§ **Problem statement**:
Nothing in the records below may change; print them all exactly.

___ Raw data

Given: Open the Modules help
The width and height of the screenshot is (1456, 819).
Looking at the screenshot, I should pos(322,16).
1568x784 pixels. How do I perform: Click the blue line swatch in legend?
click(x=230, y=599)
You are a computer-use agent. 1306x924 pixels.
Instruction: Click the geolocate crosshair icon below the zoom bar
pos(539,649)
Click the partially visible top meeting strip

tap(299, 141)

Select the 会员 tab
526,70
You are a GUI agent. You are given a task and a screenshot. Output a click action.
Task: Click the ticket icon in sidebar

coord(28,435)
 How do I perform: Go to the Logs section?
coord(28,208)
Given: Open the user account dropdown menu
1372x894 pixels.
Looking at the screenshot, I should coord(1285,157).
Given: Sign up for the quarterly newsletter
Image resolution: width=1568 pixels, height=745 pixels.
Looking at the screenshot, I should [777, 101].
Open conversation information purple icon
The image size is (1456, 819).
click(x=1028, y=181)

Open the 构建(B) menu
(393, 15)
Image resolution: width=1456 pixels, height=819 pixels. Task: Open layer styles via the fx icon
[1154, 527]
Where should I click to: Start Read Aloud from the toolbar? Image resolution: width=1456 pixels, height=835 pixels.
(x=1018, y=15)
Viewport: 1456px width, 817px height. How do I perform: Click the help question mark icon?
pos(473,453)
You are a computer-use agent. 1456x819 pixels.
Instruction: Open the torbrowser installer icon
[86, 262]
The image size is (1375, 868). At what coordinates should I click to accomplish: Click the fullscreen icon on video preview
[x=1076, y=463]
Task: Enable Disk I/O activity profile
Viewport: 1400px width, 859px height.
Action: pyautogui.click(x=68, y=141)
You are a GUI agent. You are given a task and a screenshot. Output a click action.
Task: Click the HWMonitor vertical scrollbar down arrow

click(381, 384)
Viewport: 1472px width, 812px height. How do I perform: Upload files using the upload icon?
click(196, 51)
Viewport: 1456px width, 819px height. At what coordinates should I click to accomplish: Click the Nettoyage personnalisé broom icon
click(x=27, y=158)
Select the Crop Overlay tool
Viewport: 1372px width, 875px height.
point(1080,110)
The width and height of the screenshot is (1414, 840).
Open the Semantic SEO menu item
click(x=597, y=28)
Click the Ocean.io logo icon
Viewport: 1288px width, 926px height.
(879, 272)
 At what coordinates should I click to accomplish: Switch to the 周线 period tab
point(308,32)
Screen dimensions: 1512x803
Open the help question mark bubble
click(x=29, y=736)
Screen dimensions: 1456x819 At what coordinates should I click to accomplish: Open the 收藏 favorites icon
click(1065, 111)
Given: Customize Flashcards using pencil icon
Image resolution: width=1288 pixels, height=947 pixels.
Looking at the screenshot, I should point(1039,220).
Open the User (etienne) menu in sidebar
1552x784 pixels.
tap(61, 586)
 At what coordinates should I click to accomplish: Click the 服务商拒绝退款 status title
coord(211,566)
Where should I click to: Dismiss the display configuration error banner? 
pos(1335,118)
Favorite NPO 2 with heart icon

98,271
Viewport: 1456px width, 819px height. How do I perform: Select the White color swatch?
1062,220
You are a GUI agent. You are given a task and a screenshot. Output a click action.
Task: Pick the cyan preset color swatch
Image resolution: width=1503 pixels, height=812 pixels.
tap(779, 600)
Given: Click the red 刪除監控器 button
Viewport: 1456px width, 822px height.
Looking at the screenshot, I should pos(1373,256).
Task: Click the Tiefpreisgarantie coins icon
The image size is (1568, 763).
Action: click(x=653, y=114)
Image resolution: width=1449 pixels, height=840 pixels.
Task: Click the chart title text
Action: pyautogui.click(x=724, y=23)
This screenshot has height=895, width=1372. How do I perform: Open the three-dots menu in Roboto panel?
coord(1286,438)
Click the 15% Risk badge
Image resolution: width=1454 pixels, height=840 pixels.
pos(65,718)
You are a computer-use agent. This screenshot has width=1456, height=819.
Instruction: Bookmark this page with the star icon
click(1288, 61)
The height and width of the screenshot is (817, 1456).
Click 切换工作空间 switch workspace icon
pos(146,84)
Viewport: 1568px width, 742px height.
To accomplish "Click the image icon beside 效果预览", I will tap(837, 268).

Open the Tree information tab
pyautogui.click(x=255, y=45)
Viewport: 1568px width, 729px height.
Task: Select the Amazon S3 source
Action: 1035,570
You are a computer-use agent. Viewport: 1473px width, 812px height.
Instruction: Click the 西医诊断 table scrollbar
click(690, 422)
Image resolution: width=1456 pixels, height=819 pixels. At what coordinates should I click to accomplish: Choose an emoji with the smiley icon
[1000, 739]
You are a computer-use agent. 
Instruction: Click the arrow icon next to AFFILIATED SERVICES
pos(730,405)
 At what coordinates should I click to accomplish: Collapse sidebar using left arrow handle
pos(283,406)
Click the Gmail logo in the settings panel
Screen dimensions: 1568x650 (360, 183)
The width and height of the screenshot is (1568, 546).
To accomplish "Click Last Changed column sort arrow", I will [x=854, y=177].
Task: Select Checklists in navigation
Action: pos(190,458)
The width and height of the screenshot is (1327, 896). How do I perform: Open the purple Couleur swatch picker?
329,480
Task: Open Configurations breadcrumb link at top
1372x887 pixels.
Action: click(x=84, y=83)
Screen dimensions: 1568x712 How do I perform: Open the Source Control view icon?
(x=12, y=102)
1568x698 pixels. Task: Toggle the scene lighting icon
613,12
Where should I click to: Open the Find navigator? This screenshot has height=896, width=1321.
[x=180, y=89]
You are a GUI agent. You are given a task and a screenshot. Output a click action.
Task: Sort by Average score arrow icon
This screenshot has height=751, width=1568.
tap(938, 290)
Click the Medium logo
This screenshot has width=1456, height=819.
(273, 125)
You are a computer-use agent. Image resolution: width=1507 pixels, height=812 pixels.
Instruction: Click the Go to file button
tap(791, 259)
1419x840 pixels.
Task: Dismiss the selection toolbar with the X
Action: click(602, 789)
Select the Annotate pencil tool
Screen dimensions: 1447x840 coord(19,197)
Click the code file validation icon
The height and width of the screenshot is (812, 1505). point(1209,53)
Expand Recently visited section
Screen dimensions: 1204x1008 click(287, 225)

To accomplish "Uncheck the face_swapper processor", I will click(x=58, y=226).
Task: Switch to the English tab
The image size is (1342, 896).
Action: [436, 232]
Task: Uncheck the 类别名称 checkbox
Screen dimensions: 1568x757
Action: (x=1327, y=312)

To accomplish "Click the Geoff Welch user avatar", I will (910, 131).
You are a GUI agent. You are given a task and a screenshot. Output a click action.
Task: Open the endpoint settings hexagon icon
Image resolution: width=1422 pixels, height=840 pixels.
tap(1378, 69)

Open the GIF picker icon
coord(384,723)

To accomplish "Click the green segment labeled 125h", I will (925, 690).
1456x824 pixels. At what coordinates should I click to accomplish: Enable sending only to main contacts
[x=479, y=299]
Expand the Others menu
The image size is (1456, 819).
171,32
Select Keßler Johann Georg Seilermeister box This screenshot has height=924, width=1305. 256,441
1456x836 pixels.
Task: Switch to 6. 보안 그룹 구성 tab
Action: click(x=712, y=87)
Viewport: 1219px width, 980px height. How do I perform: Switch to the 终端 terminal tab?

______

§ **Result**:
Given: Open the Modules help
The width and height of the screenshot is (1456, 819).
Looking at the screenshot, I should pos(322,16).
1568x784 pixels. How do I perform: Click the blue line swatch in legend?
click(x=230, y=599)
You are a computer-use agent. 1306x924 pixels.
Instruction: Click the geolocate crosshair icon below the zoom bar
pos(539,649)
Click the partially visible top meeting strip

tap(299, 141)

Select the 会员 tab
526,70
You are a GUI agent. You are given a task and a screenshot. Output a click action.
Task: Click the ticket icon in sidebar

coord(28,435)
 How do I perform: Go to the Logs section?
coord(28,208)
Given: Open the user account dropdown menu
1372x894 pixels.
Looking at the screenshot, I should coord(1285,157).
Given: Sign up for the quarterly newsletter
Image resolution: width=1568 pixels, height=745 pixels.
Looking at the screenshot, I should [777, 101].
Open conversation information purple icon
The image size is (1456, 819).
click(x=1028, y=181)

Open the 构建(B) menu
(393, 15)
Image resolution: width=1456 pixels, height=819 pixels. Task: Open layer styles via the fx icon
[1154, 527]
Where should I click to: Start Read Aloud from the toolbar? Image resolution: width=1456 pixels, height=835 pixels.
(x=1018, y=15)
Viewport: 1456px width, 817px height. How do I perform: Click the help question mark icon?
pos(473,453)
You are a computer-use agent. 1456x819 pixels.
Instruction: Open the torbrowser installer icon
[86, 262]
The image size is (1375, 868). At what coordinates should I click to accomplish: Click the fullscreen icon on video preview
[x=1076, y=463]
Task: Enable Disk I/O activity profile
Viewport: 1400px width, 859px height.
Action: pyautogui.click(x=68, y=141)
You are a GUI agent. You are given a task and a screenshot. Output a click action.
Task: Click the HWMonitor vertical scrollbar down arrow

click(381, 384)
Viewport: 1472px width, 812px height. How do I perform: Upload files using the upload icon?
click(196, 51)
Viewport: 1456px width, 819px height. At what coordinates should I click to accomplish: Click the Nettoyage personnalisé broom icon
click(x=27, y=158)
Select the Crop Overlay tool
Viewport: 1372px width, 875px height.
point(1080,110)
The width and height of the screenshot is (1414, 840).
Open the Semantic SEO menu item
click(x=597, y=28)
Click the Ocean.io logo icon
Viewport: 1288px width, 926px height.
(879, 272)
 At what coordinates should I click to accomplish: Switch to the 周线 period tab
point(308,32)
Screen dimensions: 1512x803
Open the help question mark bubble
click(x=29, y=736)
Screen dimensions: 1456x819 At what coordinates should I click to accomplish: Open the 收藏 favorites icon
click(1065, 111)
Given: Customize Flashcards using pencil icon
Image resolution: width=1288 pixels, height=947 pixels.
Looking at the screenshot, I should point(1039,220).
Open the User (etienne) menu in sidebar
1552x784 pixels.
tap(61, 586)
 At what coordinates should I click to accomplish: Click the 服务商拒绝退款 status title
coord(211,566)
Where should I click to: Dismiss the display configuration error banner? 
pos(1335,118)
Favorite NPO 2 with heart icon

98,271
Viewport: 1456px width, 819px height. How do I perform: Select the White color swatch?
1062,220
You are a GUI agent. You are given a task and a screenshot. Output a click action.
Task: Pick the cyan preset color swatch
Image resolution: width=1503 pixels, height=812 pixels.
tap(779, 600)
Given: Click the red 刪除監控器 button
Viewport: 1456px width, 822px height.
Looking at the screenshot, I should pos(1373,256).
Task: Click the Tiefpreisgarantie coins icon
The image size is (1568, 763).
Action: click(x=653, y=114)
Image resolution: width=1449 pixels, height=840 pixels.
Task: Click the chart title text
Action: pyautogui.click(x=724, y=23)
This screenshot has height=895, width=1372. How do I perform: Open the three-dots menu in Roboto panel?
coord(1286,438)
Click the 15% Risk badge
Image resolution: width=1454 pixels, height=840 pixels.
pos(65,718)
You are a computer-use agent. This screenshot has width=1456, height=819.
Instruction: Bookmark this page with the star icon
click(1288, 61)
The height and width of the screenshot is (817, 1456).
Click 切换工作空间 switch workspace icon
pos(146,84)
Viewport: 1568px width, 742px height.
To accomplish "Click the image icon beside 效果预览", I will tap(837, 268).

Open the Tree information tab
pyautogui.click(x=255, y=45)
Viewport: 1568px width, 729px height.
Task: Select the Amazon S3 source
Action: 1035,570
You are a computer-use agent. Viewport: 1473px width, 812px height.
Instruction: Click the 西医诊断 table scrollbar
click(690, 422)
Image resolution: width=1456 pixels, height=819 pixels. At what coordinates should I click to accomplish: Choose an emoji with the smiley icon
[1000, 739]
You are a computer-use agent. 
Instruction: Click the arrow icon next to AFFILIATED SERVICES
pos(730,405)
 At what coordinates should I click to accomplish: Collapse sidebar using left arrow handle
pos(283,406)
Click the Gmail logo in the settings panel
Screen dimensions: 1568x650 (360, 183)
The width and height of the screenshot is (1568, 546).
To accomplish "Click Last Changed column sort arrow", I will [x=854, y=177].
Task: Select Checklists in navigation
Action: pos(190,458)
The width and height of the screenshot is (1327, 896). How do I perform: Open the purple Couleur swatch picker?
329,480
Task: Open Configurations breadcrumb link at top
1372x887 pixels.
Action: click(x=84, y=83)
Screen dimensions: 1568x712 How do I perform: Open the Source Control view icon?
(x=12, y=102)
1568x698 pixels. Task: Toggle the scene lighting icon
613,12
Where should I click to: Open the Find navigator? This screenshot has height=896, width=1321.
[x=180, y=89]
You are a GUI agent. You are given a task and a screenshot. Output a click action.
Task: Sort by Average score arrow icon
This screenshot has height=751, width=1568.
tap(938, 290)
Click the Medium logo
This screenshot has width=1456, height=819.
(273, 125)
You are a computer-use agent. Image resolution: width=1507 pixels, height=812 pixels.
Instruction: Click the Go to file button
tap(791, 259)
1419x840 pixels.
Task: Dismiss the selection toolbar with the X
Action: click(602, 789)
Select the Annotate pencil tool
Screen dimensions: 1447x840 coord(19,197)
Click the code file validation icon
The height and width of the screenshot is (812, 1505). point(1209,53)
Expand Recently visited section
Screen dimensions: 1204x1008 click(287, 225)

To accomplish "Uncheck the face_swapper processor", I will click(x=58, y=226).
Task: Switch to the English tab
The image size is (1342, 896).
Action: [436, 232]
Task: Uncheck the 类别名称 checkbox
Screen dimensions: 1568x757
Action: (x=1327, y=312)

To accomplish "Click the Geoff Welch user avatar", I will (910, 131).
You are a GUI agent. You are given a task and a screenshot. Output a click action.
Task: Open the endpoint settings hexagon icon
Image resolution: width=1422 pixels, height=840 pixels.
tap(1378, 69)

Open the GIF picker icon
coord(384,723)

To accomplish "Click the green segment labeled 125h", I will (925, 690).
1456x824 pixels. At what coordinates should I click to accomplish: Enable sending only to main contacts
[x=479, y=299]
Expand the Others menu
The image size is (1456, 819).
171,32
Select Keßler Johann Georg Seilermeister box This screenshot has height=924, width=1305. 256,441
1456x836 pixels.
Task: Switch to 6. 보안 그룹 구성 tab
Action: click(x=712, y=87)
Viewport: 1219px width, 980px height. How do I perform: Switch to the 终端 terminal tab?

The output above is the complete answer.